Incentives are expected to remain high over the next year because of the large inventories of 2004 vehicles still left on many dealer lots and the arrival of new 2005 models.
Leasing on the Rise
DETROIT – Leasing made up about 14 percent of the Big Three's new vehicle sales in the second quarter of 2004, up 6 percent from a year ago. The Detroit automakers are expanding their lease deals as used-vehicle values improve. Leasing has been an attractive way for them to deal with excessively high inventories.
Across the industry, leasing made up 20 percent of new vehicle sales in the same period, up 2 percent from a year ago, reported Reuters.

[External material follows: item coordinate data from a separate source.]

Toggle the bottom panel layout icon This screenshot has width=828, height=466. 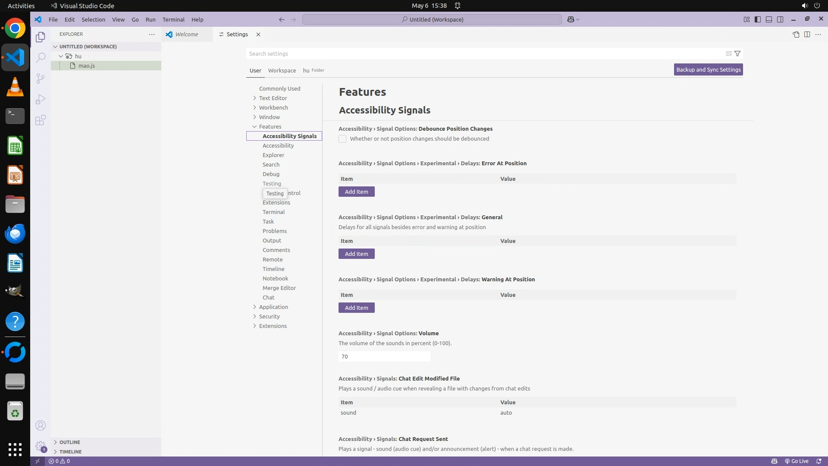[769, 19]
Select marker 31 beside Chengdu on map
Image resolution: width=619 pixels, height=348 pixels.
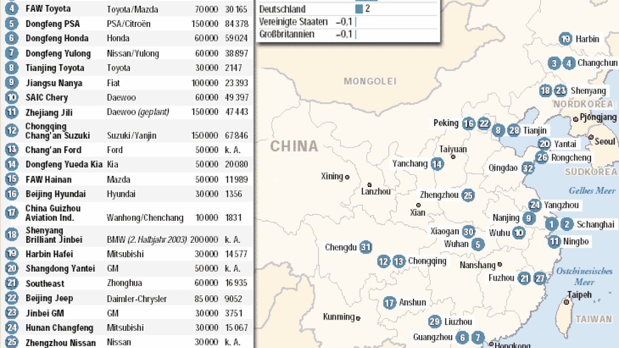[366, 247]
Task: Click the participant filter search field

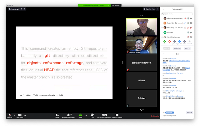Action: coord(177,14)
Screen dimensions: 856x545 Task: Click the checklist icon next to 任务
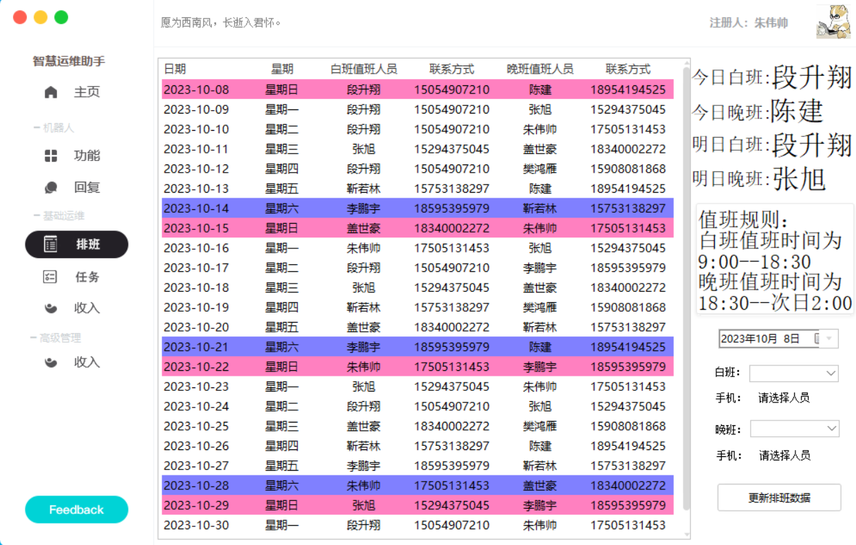(x=50, y=277)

Foreign automakers such as Toyota and Honda are also offering some enticing lease programs, according to Art Spinella, president of CNW Marketing Research. Honda has a three-year lease on its Accord Sedan for as low as $189 a month.

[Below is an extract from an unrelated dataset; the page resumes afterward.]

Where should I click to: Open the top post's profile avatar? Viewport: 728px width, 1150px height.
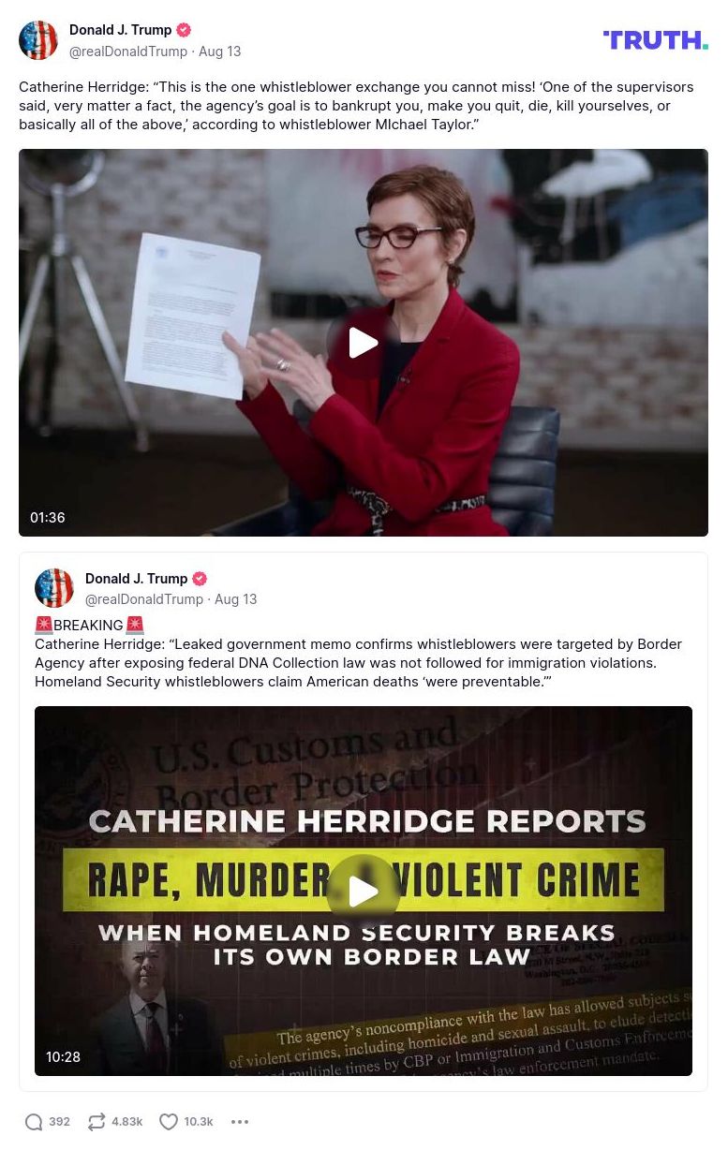(38, 40)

Some of the cars turned in at the end of a lease are getting sold back to customers as factory-certified used vehicles. “It is very lucrative,” said Spinella. “It is a pretty good profit generator for the auto companies.” These cars are backed by factory warranties.
NADA Against Markup-Cap Laws
Charley Smith, chairman of the National Automobile Dealers Association, said the NADA doesn't support legislation to regulate dealer reserves. Smith spoke at a recent Detroit Automotive Press Association meeting.

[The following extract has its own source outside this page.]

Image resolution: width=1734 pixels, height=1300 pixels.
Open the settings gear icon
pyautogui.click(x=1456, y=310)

Regulation is unnecessary because the industry is taking several proactive steps to address the alleged abuses in the F&I office, according to Smith.
"We are active on two fronts: dealer education and consumer education," Smith said. "By educating consumers and making sure our employees are committed to treating customers ethically, we will be doing our part to ensure a level playing field in the automotive credit marketplace."
There are several initiatives to educate consumers with literature about financing. For example, Smith said NADA is publishing "An Insider's Guide to Car Financing" in TIME Magazine that should reach 4 million next month.
NADA's dealer education efforts include promoting its Code of Ethics, encouraging AFIP F&I ethics certification and providing the F&I training video "F&I: Absolute Integrity...100% of the Time."
The competition in the marketplace should also keep financing practices in check. "If ever customers believe they did not get a good-enough deal, they can refinance elsewhere without penalty," Smith said.
Ford, GM Carried by Finance Units
Despite hefty losses on the automotive side, both Ford and General Motors posted profit in the third quarter because of strong performance from their respective credit arms.
Ford Motor Co. reported a net profit of $266 million for the third quarter. Ford Credit's net income was $734 million, up $230 million from a year ago. On a pre-tax basis, Ford Credit earned $1.2 billion in the third quarter while Ford's worldwide automotive sector suffered $609 million in losses.
GM reported a third-quarter net income of $440 million. GMAC's profit of $656 million offset the automotive operations' loss of $130 million. GMAC's earnings were up $26 million from the same time a year ago. Lower credit losses and improved lease residual results were more than offset by lower net margins on stable asset levels.
"GMAC once again delivered very impressive financial results, in spite of the more challenging interest rate environment," said Rick Wagoner, GM chairman and CEO. "GMAC has done an excellent job diversifying its earnings base across its portfolio of global businesses, and also diversifying its funding base through new sources of liquidity both here and abroad."
"Competition in the automotive business around the globe remains intense, and we are seeing negative pricing in most major markets," Wagoner said. "Even though we increased market share in all four regions, our automotive earnings in the third quarter reflect these challenging market conditions, and were frankly disappointing."